Research on enterprise knowledge service based on semantic reasoning and data fusion.

作者信息

Yang Bo, Yang Meifang

机构信息

School of Information Management, Jiangxi University of Finance and Economics, Nanchang, 30013 China.

Institute of Information Resources Management, Jiangxi University of Finance and Economics, Nanchang, 330013 China.

出版信息

Neural Comput Appl. 2022;34(12):9455-9470. doi: 10.1007/s00521-021-06382-z. Epub 2021 Aug 24.

DOI:10.1007/s00521-021-06382-z
PMID:34456516
原文链接:https://pmc.ncbi.nlm.nih.gov/articles/PMC8384230/
Abstract

In the era of big data, the field of enterprise risk is facing considerable challenges brought by massive multisource heterogeneous information sources. In view of the proliferation of multisource and heterogeneous enterprise risk information, insufficient knowledge fusion capabilities, and the low level of intelligence in risk management, this article explores the application process of enterprise knowledge service models for rapid responses to risk incidents from the perspective of semantic reasoning and data fusion and clarifies the elements of the knowledge service model in the field of risk management.

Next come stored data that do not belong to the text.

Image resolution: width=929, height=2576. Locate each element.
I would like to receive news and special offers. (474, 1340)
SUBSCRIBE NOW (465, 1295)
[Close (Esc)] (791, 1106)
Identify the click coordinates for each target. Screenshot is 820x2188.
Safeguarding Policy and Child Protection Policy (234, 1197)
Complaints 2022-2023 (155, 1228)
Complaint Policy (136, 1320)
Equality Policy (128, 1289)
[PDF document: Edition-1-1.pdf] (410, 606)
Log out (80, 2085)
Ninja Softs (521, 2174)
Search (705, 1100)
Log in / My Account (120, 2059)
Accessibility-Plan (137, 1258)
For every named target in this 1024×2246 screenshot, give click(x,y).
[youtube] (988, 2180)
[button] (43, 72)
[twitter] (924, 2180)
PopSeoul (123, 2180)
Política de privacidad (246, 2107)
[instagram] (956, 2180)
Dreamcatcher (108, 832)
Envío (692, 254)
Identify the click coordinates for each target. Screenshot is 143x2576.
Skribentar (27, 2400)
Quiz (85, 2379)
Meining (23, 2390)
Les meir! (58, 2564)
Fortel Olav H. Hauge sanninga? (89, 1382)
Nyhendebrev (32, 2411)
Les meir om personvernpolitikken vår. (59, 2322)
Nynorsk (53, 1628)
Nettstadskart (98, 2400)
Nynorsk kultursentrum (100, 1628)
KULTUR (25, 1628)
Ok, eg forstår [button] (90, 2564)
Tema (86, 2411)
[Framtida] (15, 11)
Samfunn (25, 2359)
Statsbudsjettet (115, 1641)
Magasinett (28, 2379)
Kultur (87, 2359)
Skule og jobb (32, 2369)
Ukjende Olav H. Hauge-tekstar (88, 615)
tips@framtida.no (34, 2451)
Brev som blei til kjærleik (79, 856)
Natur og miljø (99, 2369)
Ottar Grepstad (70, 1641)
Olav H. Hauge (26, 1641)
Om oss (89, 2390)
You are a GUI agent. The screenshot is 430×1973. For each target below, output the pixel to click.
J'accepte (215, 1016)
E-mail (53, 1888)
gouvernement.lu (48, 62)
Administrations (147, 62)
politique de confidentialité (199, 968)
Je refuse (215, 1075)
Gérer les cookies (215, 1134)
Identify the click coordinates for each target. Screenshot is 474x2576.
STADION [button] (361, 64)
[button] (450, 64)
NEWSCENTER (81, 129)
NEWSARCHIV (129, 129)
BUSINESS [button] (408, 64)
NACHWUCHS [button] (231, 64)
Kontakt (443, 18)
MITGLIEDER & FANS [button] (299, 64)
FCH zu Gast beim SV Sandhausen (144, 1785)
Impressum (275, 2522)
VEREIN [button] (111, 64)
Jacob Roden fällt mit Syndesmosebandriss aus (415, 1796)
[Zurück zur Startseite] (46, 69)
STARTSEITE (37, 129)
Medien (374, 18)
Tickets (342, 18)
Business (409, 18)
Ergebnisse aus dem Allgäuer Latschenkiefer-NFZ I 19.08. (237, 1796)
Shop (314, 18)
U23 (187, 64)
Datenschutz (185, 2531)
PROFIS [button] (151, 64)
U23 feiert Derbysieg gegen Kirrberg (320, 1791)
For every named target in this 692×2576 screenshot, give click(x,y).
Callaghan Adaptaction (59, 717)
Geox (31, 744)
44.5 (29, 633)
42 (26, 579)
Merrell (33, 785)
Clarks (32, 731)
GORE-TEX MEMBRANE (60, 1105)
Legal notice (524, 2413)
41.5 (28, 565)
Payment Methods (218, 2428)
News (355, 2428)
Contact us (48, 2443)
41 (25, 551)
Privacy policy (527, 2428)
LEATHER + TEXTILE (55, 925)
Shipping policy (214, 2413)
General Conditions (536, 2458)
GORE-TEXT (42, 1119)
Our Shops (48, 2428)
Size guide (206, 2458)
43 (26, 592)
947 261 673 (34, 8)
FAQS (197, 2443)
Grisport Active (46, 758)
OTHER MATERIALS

Based on risk data, risk decision making as the standard, risk events as the driving force, and knowledge graph analysis methods as the power, the risk domain knowledge service process is decomposed into three stages: prewarning, in-event response, and postevent summary. These stages are combined with the empirical knowledge of risk event handling to construct a three-level knowledge service model of risk domain knowledge acquisition-organization-application. This model introduces the semantic reasoning and data fusion method to express, organize, and integrate the knowledge needs of different stages of risk events; provide enterprise managers with risk management knowledge service solutions; and provide new growth points for the innovation of interdisciplinary knowledge service theory.

摘要

在大数据时代,企业风险领域正面临着由海量多源异构信息源带来的巨大挑战。鉴于多源异构企业风险信息的激增、知识融合能力不足以及风险管理智能化水平较低,本文从语义推理和数据融合的角度探讨企业知识服务模型在快速应对风险事件中的应用过程,并阐明风险管理领域知识服务模型的要素。以风险数据为基础、风险决策为标准、风险事件为驱动力、知识图谱分析方法为动力,将风险领域知识服务过程分解为预警、事中响应和事后总结三个阶段。这些阶段与风险事件处理的经验知识相结合,构建了一个风险领域知识获取 - 组织 - 应用的三级知识服务模型。该模型引入语义推理和数据融合方法来表达、组织和整合风险事件不同阶段的知识需求;为企业管理者提供风险管理知识服务解决方案;为跨学科知识服务理论的创新提供新的增长点。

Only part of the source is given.